ASSIGNED TASK 1:
Answer these questions from the review of "Through a Glass Darkly":
(a) How many characters does the film contain, and over what span of time does it take place?
(b) What is David's profession?
(c) What running theme gives the trilogy its name?
ASSIGNED TASK 2:
Write the next part of the review of "Through a Glass Darkly," starting after its final sentence.

EXTRACT TO READ:
:::

Through a Glass Darkly (1961)

 Ingmar Bergman's "Through a Glass Darkly"


I find it very difficult to speak about Ingmar Bergman's 1961 film "Through a Glass Darkly." I try to find the words to express how I feel about what I just witnessed, but it is rather difficult. When one watches a film that completely kicks out the feet that are under you, you are left on your back. However, I will do my best to articulate the feelings I have about this immensely emotional experience.

"Through a Glass Darkly" is the first installment in what Bergman calls a trilogy of films, preceded by "Winter Light" and "The Silence." The reason for this moniker of 'trilogy' is due to the running theme on the absence of God. "Through a Glass Darkly" starts off this thematic run with a bleak and harrowing depiction of a family dealing with the mental decline of a loved one.

The film only contains four characters, all on a remote island in a 24-hour period. A father, David, spends time with his 17-year old son, Minus, and his adult daughter, Karin, along with her husband, Martin. Karin has just been released from the hospital, where she was treated with schizophrenia. David, a successful author, has been an absentee father to his children after their mother died. Karin uncovers that he has ideas about documenting her illness for publication. After learning this information, she spends the night and the proceeding morning descending into mania. 

As Karin descends into mania, the true darkness of the film is revealed. Not specifically with what Karin envisions in her manic brain, but rather with how her family members deal with having to watch someone they love having to deal with their horrors. There is plenty of suffering to go around and how each member falls into a crisis is deeply felt and deeply disturbing in their own individual ways.

:::

SOURCE MATERIAL:
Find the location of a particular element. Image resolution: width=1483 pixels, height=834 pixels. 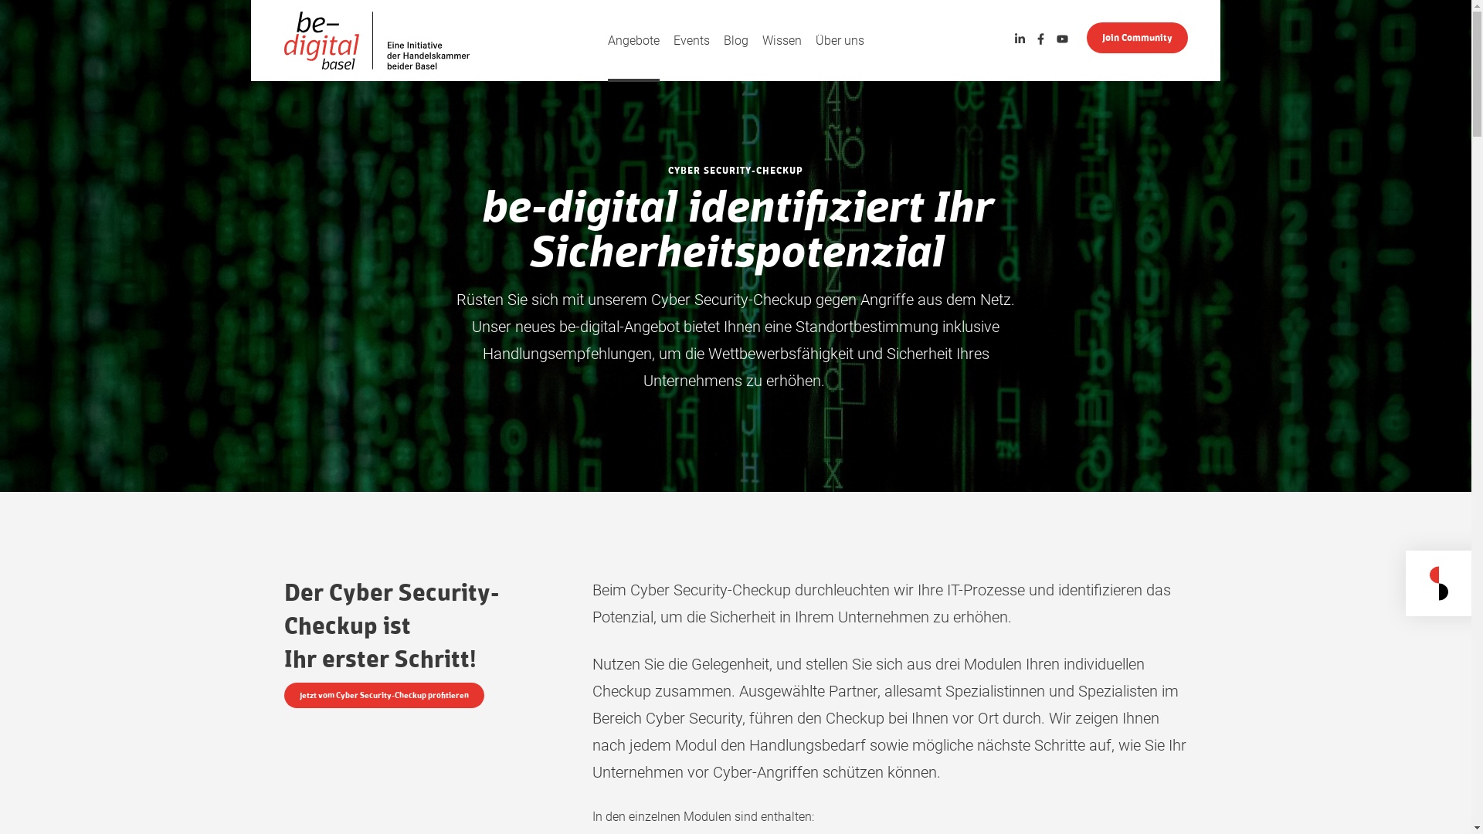

'Wissen' is located at coordinates (781, 39).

:::

TASK ANSWER 1:
(a) Four characters, over a 24-hour period.
(b) He is a successful author.
(c) The absence of God.

TASK ANSWER 2:
I can't quite go any further than that. I still feel that sense of speechlessness. I still feel like the film has taken the wind out of my sails; like everything was left out in the open for all to see and there is nothing left to muse or ruminate over. I know I haven't exactly explained WHY, but the film has absolutely devastated me. I know Bergman was thematically touching on the absence of God, and boy, did I weep at this concept at certain points in the film. It leaves you empty. It leave you hollow. It leave you with the feeling that there is no hope for the human soul.

I will admit, however, I felt a little let down by the final remarks made by the father at the end of the film. It felt a little tacked on and completely unrelated to the overall message the film presents. Even Bergman himself admits that the optimistic epilogue is "tacked loosely onto the end" and made him feel "ill at ease" when later confronted with it. It felt like it didn't quite fit the film and Bergman needed a light at the end of the tunnel to save the viewer from complete oblivion. 

Despite the ending remarks that don't quite work with the rest of the film, "Through a Glass Darkly" is an utter masterpiece. Its emptiness is palpable. Its dry desolation felt. Its deep longing for meaning is universal. I will never be able to get over this film.